Die CSU bleibt kurz vor der Wahl entspannt. Parteichef Seehofer absolviert ein Minimum an Terminen. Nur zwei Parteigrößen rackern – obwohl sie gar nicht kandidieren.

          Glückliche CSU! Mögen andere Parteien Wahlkampf auf der zweiten Silbe betonen, die CSU lässt es entspannt angehen. Zum Beispiel im oberbayerischen Erding, ein historischer Ort für die CSU. 2008 stand sie nach dem Sturz Edmund Stoibers vor einer wichtigen Landtagswahl. Stoibers Nachfolger, der bayerische Ministerpräsident Günther Beckstein und der CSU-Vorsitzende Erwin Huber, versprachen sich von einer Wiedereinführung der Pendlerpauschale Aufwind im Wahlkampf.

          In freudiger Erwartung reisten sie zu einer gemeinsamen Sitzung mit Angela Merkel nach Erding. Doch die Kanzlerin erwies sich – nicht zum ersten Mal – als CSU-resistent und hielt daran fest, dass bei der Pendlerpauschale eine Entscheidung des Bundesverfassungsgerichts abgewartet werden müsse. Es war ein rüder Rempler der Kanzlerin, der für die CSU im Totalschaden des Verlusts der absoluten Mehrheit endete.

          Die CSU hat ein langes Gedächtnis – was läge näher, als jetzt im Bundestagswahlkampf Flagge zu zeigen in Erding, auf dem Schrannenplatz, der eine Kulisse für eine Kundgebung bietet, wie sie schöner kaum sein kann? Zumal wenn das Wetter passt und Joachim Herrmann, der Spitzenkandidat der Partei, erwartet wird. Doch die CSU bescheidet sich an diesem Nachmittag mit dem Festsaal im nahen Erdinger Weißbräu – einem relativ kleinen Saal, in dem sich niemand so schnell aus den Augen verliert. Schon gar nicht der Spitzenkandidat Herrmann sein überwiegend älteres Publikum, das er mit der Bemerkung aufzuheitern sucht, wie schön es sei, dass so viele junge Leute den Weg zur CSU gefunden hätten.
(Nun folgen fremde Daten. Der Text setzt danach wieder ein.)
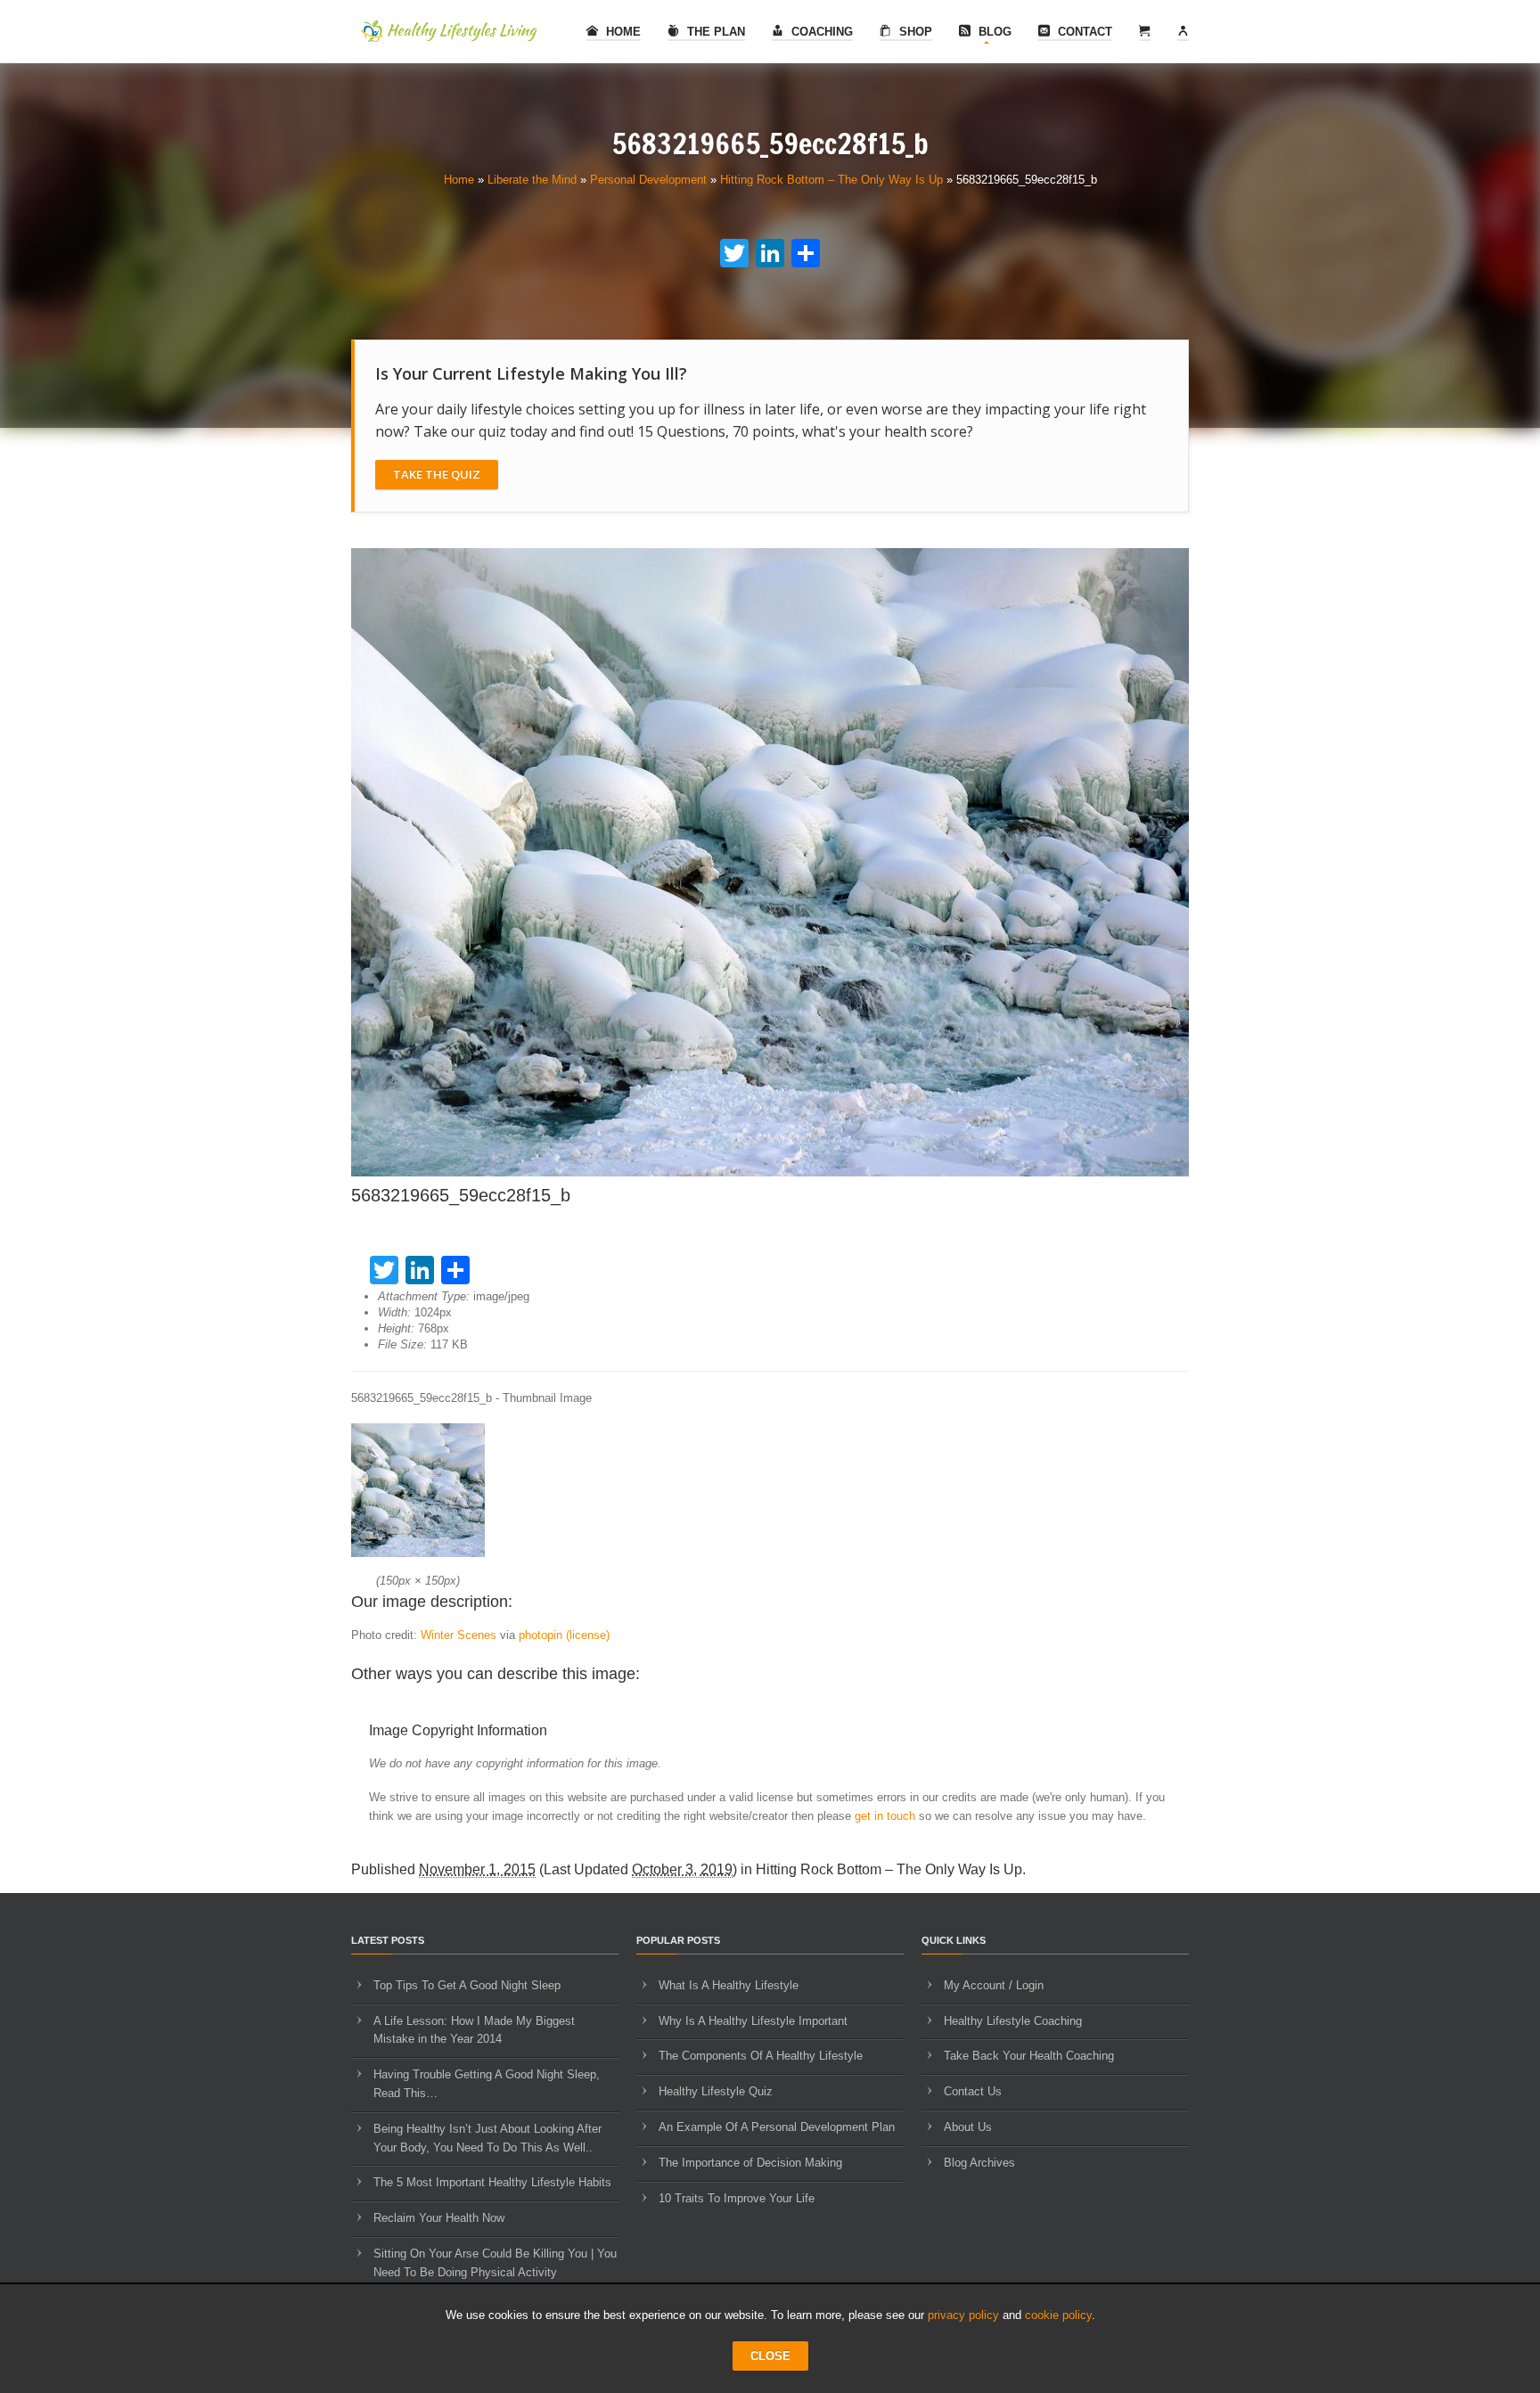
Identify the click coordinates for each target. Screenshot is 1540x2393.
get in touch (885, 1816)
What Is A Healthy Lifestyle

          Idealtypische Verkörperung eines Landesherrn

          Da lässt es sich auch verschmerzen, dass es kein Freibier gibt – einst eine gängige Wahlkampfwährung in Bayern, mit dem Wechselkurs „One beer, one vote“. Wen im Weißbräu der Durst plagt, der muss den Geldbeutel zücken. Einer gewissen Logik entbehrt diese Knauserigkeit nicht: Die Wähler sind schließlich auch nicht mehr so freigebig mit ihren Stimmen für die CSU wie in früheren Zeiten. Immerhin werden am Saaleingang Brillenputztücher verschenkt, auf denen zielgruppengenau der Name des örtlichen Kandidaten Andreas Lenz in großen Lettern prangt.

          Horst Seehofer (links) und Markus Söder
          Horst Seehofer (links) und Markus Söder : Bild: dpa

          Ganz hat die CSU an diesem Nachmittag den Traum nicht aufgegeben, eine richtig große Kundgebung in Szene zu setzen; als Herrmann den Saal betritt, ertönt Musik mit Trommelwirbeln, als stürme der Kandidat auf eine riesige Bühne – und nicht hinter ein unscheinbares Rednerpult. Wobei Herrmann ohnehin alles Stürmische fremd ist – er ist die idealtypische Verkörperung eines Landesherrn, dessen Physis schon verbürgt, dass alles in bester Ordnung ist.

          Nun hat die Vorsehung – in der CSU verbirgt sich dahinter meist der Parteivorsitzende Horst Seehofer – Herrmann beschieden, dass er nicht bayerischer Ministerpräsident wird, jedenfalls nicht in nächster Zeit. Sondern er ist in spezieller Mission unterwegs: Er soll, wenn die CSU nach der Bundestagswahl wieder Regierungspartei wird, den CDU-Politiker Thomas de Maizière im Bundesinnenministerium ersetzen. Herrmann hütet sich im Wahlkampf, diesen Kampfauftrag groß zu verbalisieren; die Rolle des Dränglers passt nicht zu ihm. Doch die Ausführlichkeit, mit der er bei seinen Wahlkampfauftritten auf die innere Sicherheit zu sprechen kommt, erklärt sich nicht allein damit, dass er als langjähriger bayerischer Innenminister damit bestens vertraut ist.